(Entries on locating words and elements)
※ ※ ※

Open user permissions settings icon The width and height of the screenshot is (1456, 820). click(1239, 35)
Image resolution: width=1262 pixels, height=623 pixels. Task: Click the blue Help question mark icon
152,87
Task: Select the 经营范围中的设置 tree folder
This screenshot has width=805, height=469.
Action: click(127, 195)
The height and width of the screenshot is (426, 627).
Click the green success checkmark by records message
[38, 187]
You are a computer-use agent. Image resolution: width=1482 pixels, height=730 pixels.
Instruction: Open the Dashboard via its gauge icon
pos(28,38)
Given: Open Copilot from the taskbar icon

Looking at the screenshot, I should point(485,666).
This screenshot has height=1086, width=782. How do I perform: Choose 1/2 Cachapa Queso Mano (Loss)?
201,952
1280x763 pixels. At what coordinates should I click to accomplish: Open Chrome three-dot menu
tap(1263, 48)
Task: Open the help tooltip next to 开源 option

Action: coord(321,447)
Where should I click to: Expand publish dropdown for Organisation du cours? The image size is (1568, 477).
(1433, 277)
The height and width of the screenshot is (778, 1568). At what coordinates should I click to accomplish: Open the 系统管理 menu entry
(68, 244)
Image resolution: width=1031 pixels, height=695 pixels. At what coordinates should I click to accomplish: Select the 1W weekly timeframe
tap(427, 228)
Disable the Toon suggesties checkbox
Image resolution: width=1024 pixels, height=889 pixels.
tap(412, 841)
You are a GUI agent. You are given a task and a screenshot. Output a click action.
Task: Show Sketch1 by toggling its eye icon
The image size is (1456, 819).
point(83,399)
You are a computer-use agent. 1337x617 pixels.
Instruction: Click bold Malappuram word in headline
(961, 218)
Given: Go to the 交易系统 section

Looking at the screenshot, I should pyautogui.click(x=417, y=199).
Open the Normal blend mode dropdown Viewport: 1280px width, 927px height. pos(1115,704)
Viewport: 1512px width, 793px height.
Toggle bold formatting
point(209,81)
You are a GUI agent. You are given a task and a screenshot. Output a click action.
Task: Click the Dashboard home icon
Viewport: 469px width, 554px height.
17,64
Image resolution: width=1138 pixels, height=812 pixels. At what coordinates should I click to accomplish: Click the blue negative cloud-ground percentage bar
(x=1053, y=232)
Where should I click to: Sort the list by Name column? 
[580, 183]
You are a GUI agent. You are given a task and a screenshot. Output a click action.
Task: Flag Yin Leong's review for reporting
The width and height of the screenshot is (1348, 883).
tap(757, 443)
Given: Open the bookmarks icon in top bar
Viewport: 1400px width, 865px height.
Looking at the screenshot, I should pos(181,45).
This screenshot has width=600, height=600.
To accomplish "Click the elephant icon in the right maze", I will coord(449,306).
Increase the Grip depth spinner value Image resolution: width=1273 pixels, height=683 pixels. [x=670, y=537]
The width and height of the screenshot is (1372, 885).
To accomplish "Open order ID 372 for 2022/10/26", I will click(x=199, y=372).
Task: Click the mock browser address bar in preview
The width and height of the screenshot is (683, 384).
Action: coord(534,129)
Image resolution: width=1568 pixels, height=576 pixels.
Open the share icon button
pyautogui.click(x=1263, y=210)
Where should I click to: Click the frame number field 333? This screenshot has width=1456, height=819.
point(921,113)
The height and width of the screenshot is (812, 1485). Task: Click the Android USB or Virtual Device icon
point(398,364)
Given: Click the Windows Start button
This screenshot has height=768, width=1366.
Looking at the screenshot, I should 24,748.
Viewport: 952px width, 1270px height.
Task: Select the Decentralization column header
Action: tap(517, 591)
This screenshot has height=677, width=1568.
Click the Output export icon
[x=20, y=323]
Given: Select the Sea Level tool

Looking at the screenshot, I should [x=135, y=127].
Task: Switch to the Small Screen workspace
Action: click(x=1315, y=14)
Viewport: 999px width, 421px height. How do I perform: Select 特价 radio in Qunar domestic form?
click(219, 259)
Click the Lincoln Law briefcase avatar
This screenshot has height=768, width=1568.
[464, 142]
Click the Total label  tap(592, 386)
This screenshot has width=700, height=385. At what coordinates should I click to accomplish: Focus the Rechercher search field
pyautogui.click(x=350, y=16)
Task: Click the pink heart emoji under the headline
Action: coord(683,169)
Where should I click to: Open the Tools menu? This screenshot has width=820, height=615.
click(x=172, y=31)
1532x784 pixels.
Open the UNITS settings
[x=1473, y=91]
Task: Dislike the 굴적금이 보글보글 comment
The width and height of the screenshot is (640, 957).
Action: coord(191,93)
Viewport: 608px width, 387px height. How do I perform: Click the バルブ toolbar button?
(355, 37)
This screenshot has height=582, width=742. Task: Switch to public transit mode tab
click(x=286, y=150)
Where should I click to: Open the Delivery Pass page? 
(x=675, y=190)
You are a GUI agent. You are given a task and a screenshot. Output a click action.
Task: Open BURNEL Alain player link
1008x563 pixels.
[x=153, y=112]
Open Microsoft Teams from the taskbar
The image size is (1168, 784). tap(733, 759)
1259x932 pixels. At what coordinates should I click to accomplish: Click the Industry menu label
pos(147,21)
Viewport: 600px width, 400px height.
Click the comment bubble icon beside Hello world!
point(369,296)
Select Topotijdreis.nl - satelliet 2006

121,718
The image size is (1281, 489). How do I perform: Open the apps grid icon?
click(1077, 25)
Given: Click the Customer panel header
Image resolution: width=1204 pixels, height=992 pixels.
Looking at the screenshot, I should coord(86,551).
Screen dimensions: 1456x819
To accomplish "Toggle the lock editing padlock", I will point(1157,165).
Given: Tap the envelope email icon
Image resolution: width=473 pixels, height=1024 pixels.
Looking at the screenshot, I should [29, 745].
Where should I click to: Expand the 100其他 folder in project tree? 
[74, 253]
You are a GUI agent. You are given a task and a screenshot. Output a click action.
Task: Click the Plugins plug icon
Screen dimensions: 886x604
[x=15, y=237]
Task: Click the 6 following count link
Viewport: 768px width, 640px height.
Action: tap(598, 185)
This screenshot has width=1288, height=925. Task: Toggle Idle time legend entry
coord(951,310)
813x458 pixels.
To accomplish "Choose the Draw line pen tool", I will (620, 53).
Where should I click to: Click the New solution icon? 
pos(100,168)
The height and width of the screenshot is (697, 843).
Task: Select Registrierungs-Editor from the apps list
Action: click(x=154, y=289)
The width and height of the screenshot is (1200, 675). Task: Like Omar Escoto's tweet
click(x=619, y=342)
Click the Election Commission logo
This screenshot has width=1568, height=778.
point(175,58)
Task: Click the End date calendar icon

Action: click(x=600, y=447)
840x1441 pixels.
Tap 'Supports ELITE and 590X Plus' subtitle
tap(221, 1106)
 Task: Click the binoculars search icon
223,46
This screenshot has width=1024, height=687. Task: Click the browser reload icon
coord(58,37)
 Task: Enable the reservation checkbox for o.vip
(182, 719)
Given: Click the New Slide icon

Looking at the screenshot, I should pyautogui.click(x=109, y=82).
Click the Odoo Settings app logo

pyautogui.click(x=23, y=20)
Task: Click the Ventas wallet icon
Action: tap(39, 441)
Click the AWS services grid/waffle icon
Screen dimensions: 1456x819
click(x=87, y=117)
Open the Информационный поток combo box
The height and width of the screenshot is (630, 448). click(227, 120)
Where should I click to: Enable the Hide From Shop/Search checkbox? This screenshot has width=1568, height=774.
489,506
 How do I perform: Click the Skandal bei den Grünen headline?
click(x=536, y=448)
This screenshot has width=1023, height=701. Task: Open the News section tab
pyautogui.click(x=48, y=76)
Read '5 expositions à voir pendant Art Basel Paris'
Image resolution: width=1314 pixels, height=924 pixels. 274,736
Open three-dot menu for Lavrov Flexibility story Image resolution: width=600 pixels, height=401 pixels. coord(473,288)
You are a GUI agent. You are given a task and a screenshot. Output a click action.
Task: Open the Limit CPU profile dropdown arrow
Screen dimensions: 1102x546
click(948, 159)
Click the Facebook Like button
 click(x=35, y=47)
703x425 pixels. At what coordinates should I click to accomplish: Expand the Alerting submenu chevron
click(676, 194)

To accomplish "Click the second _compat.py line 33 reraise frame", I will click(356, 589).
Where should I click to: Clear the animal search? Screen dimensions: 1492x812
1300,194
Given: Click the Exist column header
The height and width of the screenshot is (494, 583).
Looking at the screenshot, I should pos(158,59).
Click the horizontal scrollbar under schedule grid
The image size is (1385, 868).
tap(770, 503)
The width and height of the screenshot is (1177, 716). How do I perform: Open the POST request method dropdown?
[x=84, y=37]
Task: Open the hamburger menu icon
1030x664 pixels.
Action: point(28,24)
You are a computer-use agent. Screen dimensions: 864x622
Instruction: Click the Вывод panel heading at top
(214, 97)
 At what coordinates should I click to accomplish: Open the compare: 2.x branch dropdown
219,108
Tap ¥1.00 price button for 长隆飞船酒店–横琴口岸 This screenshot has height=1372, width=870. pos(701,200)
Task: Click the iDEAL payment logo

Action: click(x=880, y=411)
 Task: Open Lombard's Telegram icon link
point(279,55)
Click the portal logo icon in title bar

※ ※ ※

Swap "logo" for "badge" in the lines of the material starting at the line containing "Task: Click the iDEAL payment logo" and ending at the end of the material. Leave everything else unchanged.

## Written response
Task: Click the iDEAL payment badge

Action: click(x=880, y=411)
 Task: Open Lombard's Telegram icon link
point(279,55)
Click the portal badge icon in title bar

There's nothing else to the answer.